COPLEY TWP.: Instead of passing out bright yellow “good-work cones” and stuffed animals to her best-behaved first-graders, Becky Higgins will be fighting right-to-work legislation in Columbus and advocating for educators across Ohio in September as the newly elected president of the state’s largest teachers’ union.
“I love my job. I love teaching, so it’s kind of bittersweet leaving the classroom,” she said of moving away from the thousands of books and mounds of materials packed into the corners of Room 106 at Copley-Fairlawn’s Herberich Primary School.
Higgins, the president-elect of the Ohio Education Association, leaves behind 19 years in that same classroom to lead more than 121,000 educators, including teachers and support staff, in most of Ohio’s more than 600 school districts.
While Higgins leaves teaching, she’ll be at the center of “dynamic changes” in education as the state rolls out more rigorous content standards that demand additional teacher training.
That new curriculum also brings added accountability and logistical challenges at the same time many school administrators are cutting teachers due to reductions in state aid.
She also will take office shortly after the Ohio Legislature and Gov.
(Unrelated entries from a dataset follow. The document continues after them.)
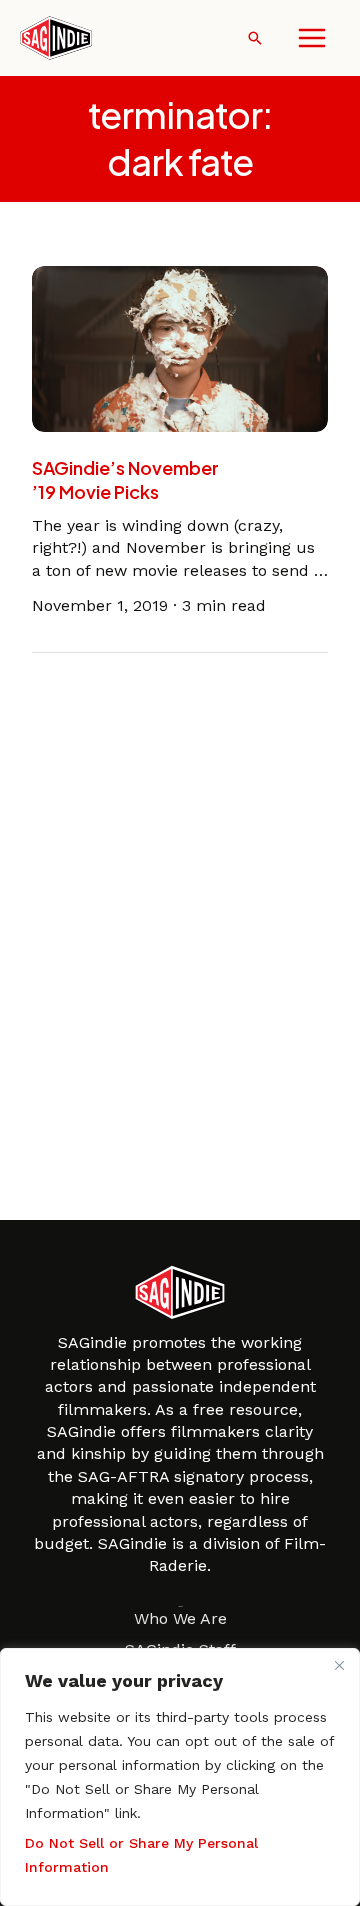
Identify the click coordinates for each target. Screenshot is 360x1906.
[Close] (339, 1665)
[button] (255, 38)
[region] (180, 1777)
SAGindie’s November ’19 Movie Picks (125, 479)
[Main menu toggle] (312, 38)
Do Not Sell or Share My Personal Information (141, 1855)
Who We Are (180, 1618)
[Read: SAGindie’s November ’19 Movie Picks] (180, 347)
John Kasich finish a new two-year budget that, from all indications, will provide no meaningful increases in school funding, let alone restore more than $1 billion in state aid that was cut two years ago.
When districts face budget shortfalls, contract negotiations can be “challenging,” Higgins said.
Amid those challenges, Higgins takes the lead at a time when teachers and public unions have become fodder for political battles.
“Up until five or six years ago, no one would be having the conversations they are having or saying the things about teachers or public education that they say now. It’s like we’re fair game. They can attack us,” Higgins, 58, said. “It’s just disheartening, because most of the teachers that I know, they are such dedicated educators and they spend so much time and money in their lives educating the children in their classroom. So, it’s very disheartening because we know how much we give.”
Strong union background
Higgins said she was raised with a strong union background. Her mother, Delphia Lowe, instilled a sense of equity.
“My mother was a social justice warrior before there was even that term. What I learned from her was to stand up for myself and stand up for whatever I believe in,” Higgins said. “There’s a reason why I grew up to be the way I am.”
That would be politically active, passionate, not afraid to take a stand and unwilling to back down when she does.
Much of her union upbringing comes from her father, William Lowe, a retired Springfield teacher and Cuyahoga Falls councilman for 26 years.
Higgins said she often would wonder as a child why her father spent so much time at school.
“I know now why,” she said of the long hours Lowe spent working after class. “He didn’t have the rights that I enjoy today ... Back then, [teachers] had to do a lot of things, because if [the administration] didn’t like you, you were gone.”
Higgins plans to travel the state over her three-year term, recruiting younger members in their 30s and 40s to listen to the stories of retired educators like her father, who gave her some pithy advice when she started teaching at Revere in 1994.
“Know your contract; know your course of study,” he told her.
That advice couldn’t be more poignant.
“The minute a teacher signs a contract, they’re political. You sign a contract and everything in your life is determined by what happens down in Columbus,” she said, hinting at state budgets and mandates. “We are not the ones deciding how much money comes into a district. We are here to teach, and that is what we do.”
It has been her message to friends, family, colleagues, aspiring educators and the community as she has moved up through the union ranks.
Well versed on issues
“She has a good handle on several issues,” Copley-Fairlawn Superintendent Brian Poe said. As president of the Copley Teachers Association “she had a very collaborative approach with administration. I wouldn’t expect that to change with her new position.”
Higgins later led the North Eastern Ohio Education Association — in 2011, during the debate over Senate Bill 5, the politically charged legislation that would have effectively eliminated collective bargaining for public unions.
That’s a fight she hopes her constituents will not soon forget. Union supporters galvanized against SB5, leading to its defeat.
Another battle looming
But she expects a second battle soon.
“Right-to-work is much worse than Senate Bill 5,” she said.
On May 1, Ohio Senate Republican leadership tabled right-to-work legislation, proposed by House Republicans Kristina Roegner of Hudson and Ron Maag of Lebanon.
The legislation, which would prohibit unions from requiring employees to join a union and pay dues, slumbers as Republicans focus their state budget efforts on jobs and the economy.
Higgins has a message for educators across Ohio should legislators revisit that measure.
“Stand up, be counted, be ready, take a stand,” she said. “We would fervently fight [right-to-work legislation] with every breath that I have in my body.”